By the time he'd finished the march around Yankee Stadium, two other people from his bus had left the line to go to the Police Identification Booths. The rest walked out in the same order they'd come in. They tossed their sickness bags and face masks into the appropriately labeled bins.
No one spoke as they showed their tickets and boarded bus 22. Eventually the bus pulled out. One woman had left her Bible on her seat, and she picked it up and began reading it, her lips moving silently. A dozen or more people wept. A man mumbled something Alex assumed was Hebrew. One woman laughed hysterically. The woman sitting next to Alex pulled tissue after tissue out of its packet, tearing each one methodically to shreds.
God save their souls, Alex prayed. God save ours. It was the only prayer he could think of, no matter how inadequate it might be. It offered him no comfort, but he repeated it unceasingly. As long as he prayed he didn't have to think. He didn't have to remember. He didn't have to decide. He didn't have to acknowledge he was entering a world where no one had laid out the rules for him to follow, a world where there might not be any rules left for any of them to follow.
chapter 4
Friday, May 27
Danny O'Brien dropped a crumpled piece of paper in the first-floor hallway, as the boys began leaving Vincent de Paul for the day.
"Pick it up," Alex said. "You heard what Father Mulrooney said."
"You pick it up," Danny said. "I pay tuition to go here." He began to walk off when Chris Flynn came up to them.
"You heard him," Chris said to Danny. "Pick it up. And then apologize."
"It's all right," Alex said, bending down to pick up the paper. "I should have done this in the first place." It enraged him to think of Chris fighting his battles for him.
"I'm sorry," Danny said. "I really am, Morales. Blame it on the moon. It's making me crazy."
"Forget it," Alex said. He tossed the paper into the nearest wastepaper basket and headed out. He didn't have time to waste with people like Danny O'Brien.
But the incident continued to bother him that afternoon as he walked to St.
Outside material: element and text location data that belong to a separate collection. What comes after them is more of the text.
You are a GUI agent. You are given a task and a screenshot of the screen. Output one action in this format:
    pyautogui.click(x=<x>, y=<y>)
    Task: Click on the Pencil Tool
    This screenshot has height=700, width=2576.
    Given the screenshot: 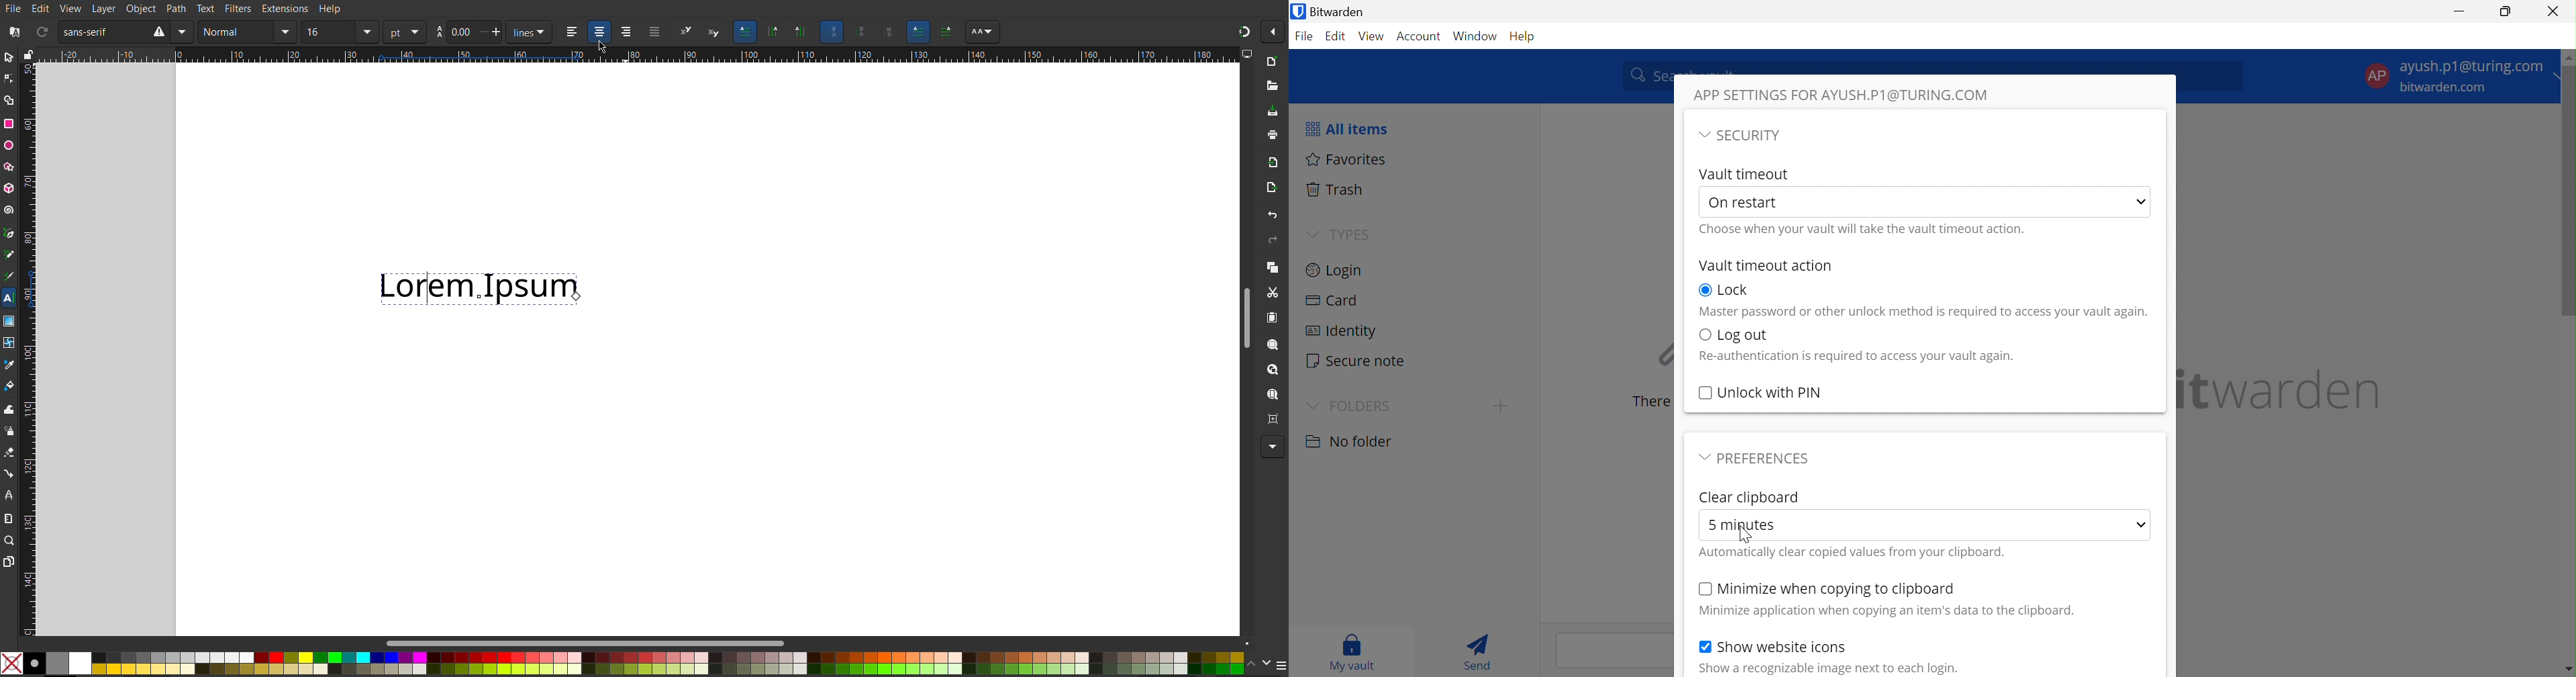 What is the action you would take?
    pyautogui.click(x=11, y=255)
    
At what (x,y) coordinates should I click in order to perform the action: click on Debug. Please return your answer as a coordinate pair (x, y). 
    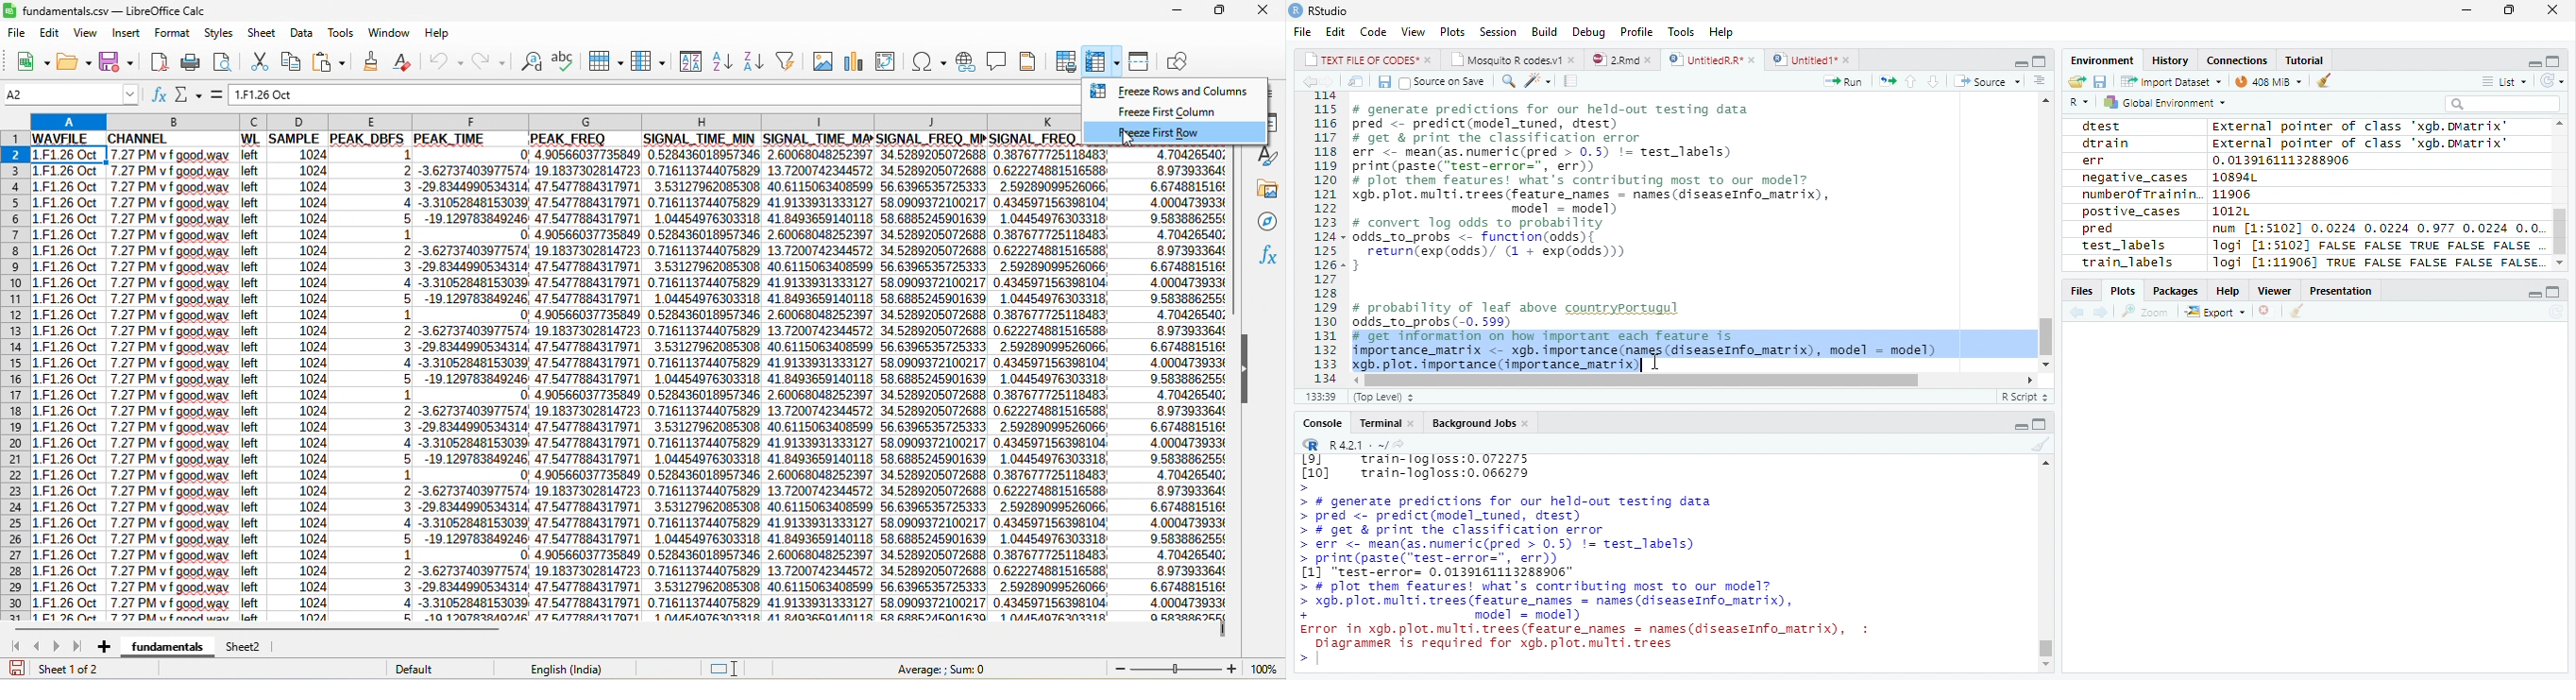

Margaret's, and he couldn't get it out of his mind as he waited in the office for a chance to talk to Father Franco. He and Danny were friendly. They were on the debate squad together. He'd even been to Danny's home when they'd worked on a history project together.
It had to be the moon, Alex thought. It really was driving everyone crazy.
After an hour's wait, he was allowed in to see Father Franco. The priest looked exhausted, far worse than he had just the week before.
"I was wondering if you'd heard anything more about Puerto Rico," Alex asked.
"Not much," Father Franco replied. "Conditions are very, very bad. No one's heard anything about the fishing village your father was in, but from what little I've been able to find out, all the villages and small towns on the northern coast were decimated. I'm sorry. I know you want more specific details, but information is very sketchy. I'll continue to ask. The archdiocese is used to my questions by now."